Article 2 : Il est enjoint au recteur de l’académie de Créteil de procéder à la consultation du conseil médical dans des conditions régulières et de réexaminer la demande de Mme B…, dans un délai de trois mois à compter de la notification du présent jugement.
Article 3 : L’Etat versera à Mme B… une somme de 1 500 euros en application de l’article L. 761-1 du code de justice administrative.
Article 4 : Le surplus des conclusions de la requête est rejeté.
Article 5 : Le présent jugement sera notifié à Mme A… B… et au recteur de l’académie de Créteil.
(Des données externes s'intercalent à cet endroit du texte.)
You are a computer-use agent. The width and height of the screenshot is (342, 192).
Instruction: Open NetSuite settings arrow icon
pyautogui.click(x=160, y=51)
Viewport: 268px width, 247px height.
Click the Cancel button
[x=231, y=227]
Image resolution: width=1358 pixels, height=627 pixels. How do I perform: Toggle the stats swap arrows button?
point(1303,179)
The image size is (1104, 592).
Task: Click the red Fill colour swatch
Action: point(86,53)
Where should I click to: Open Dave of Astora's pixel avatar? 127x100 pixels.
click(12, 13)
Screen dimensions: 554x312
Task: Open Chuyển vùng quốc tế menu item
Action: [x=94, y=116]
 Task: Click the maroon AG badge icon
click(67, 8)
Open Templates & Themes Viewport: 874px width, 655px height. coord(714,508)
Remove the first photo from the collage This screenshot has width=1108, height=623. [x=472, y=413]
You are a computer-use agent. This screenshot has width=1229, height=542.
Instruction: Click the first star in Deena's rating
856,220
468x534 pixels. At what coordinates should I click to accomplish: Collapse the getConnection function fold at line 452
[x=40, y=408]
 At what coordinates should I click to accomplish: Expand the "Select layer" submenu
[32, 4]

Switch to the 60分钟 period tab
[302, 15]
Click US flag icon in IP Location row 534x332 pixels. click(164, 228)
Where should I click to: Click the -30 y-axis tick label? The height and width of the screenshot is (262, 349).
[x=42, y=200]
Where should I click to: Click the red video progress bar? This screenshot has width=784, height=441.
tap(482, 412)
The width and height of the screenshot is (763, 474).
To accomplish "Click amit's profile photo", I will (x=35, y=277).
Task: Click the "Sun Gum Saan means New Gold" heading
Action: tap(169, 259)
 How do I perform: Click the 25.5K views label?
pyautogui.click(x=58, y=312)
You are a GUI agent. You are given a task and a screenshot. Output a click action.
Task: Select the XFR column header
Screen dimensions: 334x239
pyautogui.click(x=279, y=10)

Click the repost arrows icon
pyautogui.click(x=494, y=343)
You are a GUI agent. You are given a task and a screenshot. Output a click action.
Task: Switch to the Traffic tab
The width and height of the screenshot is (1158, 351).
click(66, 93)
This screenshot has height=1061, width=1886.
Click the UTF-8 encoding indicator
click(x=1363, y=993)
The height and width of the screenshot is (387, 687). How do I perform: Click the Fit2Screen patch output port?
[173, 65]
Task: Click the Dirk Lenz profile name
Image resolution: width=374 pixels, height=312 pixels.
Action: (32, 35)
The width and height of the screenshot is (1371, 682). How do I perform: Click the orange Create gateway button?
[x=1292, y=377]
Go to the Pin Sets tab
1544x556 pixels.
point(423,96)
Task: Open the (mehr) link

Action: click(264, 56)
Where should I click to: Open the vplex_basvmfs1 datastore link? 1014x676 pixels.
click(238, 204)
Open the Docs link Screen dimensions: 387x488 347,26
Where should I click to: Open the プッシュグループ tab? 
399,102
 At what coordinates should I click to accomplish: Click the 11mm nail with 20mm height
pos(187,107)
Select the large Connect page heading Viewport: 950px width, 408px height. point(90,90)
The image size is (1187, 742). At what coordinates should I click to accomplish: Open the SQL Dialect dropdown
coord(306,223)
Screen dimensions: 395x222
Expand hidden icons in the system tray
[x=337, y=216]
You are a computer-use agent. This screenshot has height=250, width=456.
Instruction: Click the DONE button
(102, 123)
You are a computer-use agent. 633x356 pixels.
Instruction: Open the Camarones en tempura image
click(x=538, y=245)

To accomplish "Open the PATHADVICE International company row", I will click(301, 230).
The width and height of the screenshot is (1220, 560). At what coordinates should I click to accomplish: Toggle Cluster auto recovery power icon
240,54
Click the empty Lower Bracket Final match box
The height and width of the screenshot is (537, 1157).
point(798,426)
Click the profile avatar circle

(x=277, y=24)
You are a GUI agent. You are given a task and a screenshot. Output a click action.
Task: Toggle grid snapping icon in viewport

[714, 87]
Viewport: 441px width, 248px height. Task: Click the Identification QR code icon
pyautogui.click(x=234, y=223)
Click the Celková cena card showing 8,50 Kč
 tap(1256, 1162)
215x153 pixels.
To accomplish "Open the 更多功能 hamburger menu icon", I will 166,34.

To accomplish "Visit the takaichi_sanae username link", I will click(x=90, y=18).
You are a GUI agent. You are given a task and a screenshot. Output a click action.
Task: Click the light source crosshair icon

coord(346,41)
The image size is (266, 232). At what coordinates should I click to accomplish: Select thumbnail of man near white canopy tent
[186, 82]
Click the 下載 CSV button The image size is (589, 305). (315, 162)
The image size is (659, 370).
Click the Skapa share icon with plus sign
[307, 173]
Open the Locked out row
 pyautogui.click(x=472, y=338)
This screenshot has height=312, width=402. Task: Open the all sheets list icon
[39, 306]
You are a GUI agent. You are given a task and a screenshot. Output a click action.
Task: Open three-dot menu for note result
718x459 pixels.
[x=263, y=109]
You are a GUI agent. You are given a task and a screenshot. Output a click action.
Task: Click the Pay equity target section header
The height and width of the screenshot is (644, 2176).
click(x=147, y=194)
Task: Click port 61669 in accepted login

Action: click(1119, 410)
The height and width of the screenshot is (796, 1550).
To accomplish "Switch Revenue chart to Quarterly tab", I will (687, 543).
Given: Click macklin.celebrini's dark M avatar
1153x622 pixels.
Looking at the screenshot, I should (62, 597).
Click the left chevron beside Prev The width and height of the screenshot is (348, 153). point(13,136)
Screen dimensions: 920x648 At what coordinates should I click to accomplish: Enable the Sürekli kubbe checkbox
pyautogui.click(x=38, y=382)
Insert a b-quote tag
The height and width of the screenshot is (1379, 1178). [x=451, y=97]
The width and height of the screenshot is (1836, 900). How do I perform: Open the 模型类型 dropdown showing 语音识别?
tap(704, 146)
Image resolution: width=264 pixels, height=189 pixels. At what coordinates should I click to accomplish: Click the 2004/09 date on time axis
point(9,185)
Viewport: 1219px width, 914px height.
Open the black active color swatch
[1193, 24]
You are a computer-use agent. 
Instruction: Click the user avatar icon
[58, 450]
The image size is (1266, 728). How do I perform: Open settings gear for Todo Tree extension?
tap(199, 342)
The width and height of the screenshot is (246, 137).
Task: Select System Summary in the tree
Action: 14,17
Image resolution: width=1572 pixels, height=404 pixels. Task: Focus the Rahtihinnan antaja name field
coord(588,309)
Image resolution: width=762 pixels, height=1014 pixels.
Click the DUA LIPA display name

Délibéré après l’audience du 21 avril 2026, à laquelle siégeaient :
M. Dewailly, président,
Mme Iffli, conseillère,
Mme Seignat, conseillère.
Rendu public par mise à disposition au greffe le 15 mai 2026.
La rapporteure,
D. Seignat
Le président,
S. Dewailly
La greffière,
L. Sueur
La République mande et ordonne au ministre de l’éducation nationale, en ce qui le concerne ou à tous commissaires de justice à ce requis en ce qui concerne les voies de droit commun contre les parties privées, de pourvoir à l’exécution de la présente décision.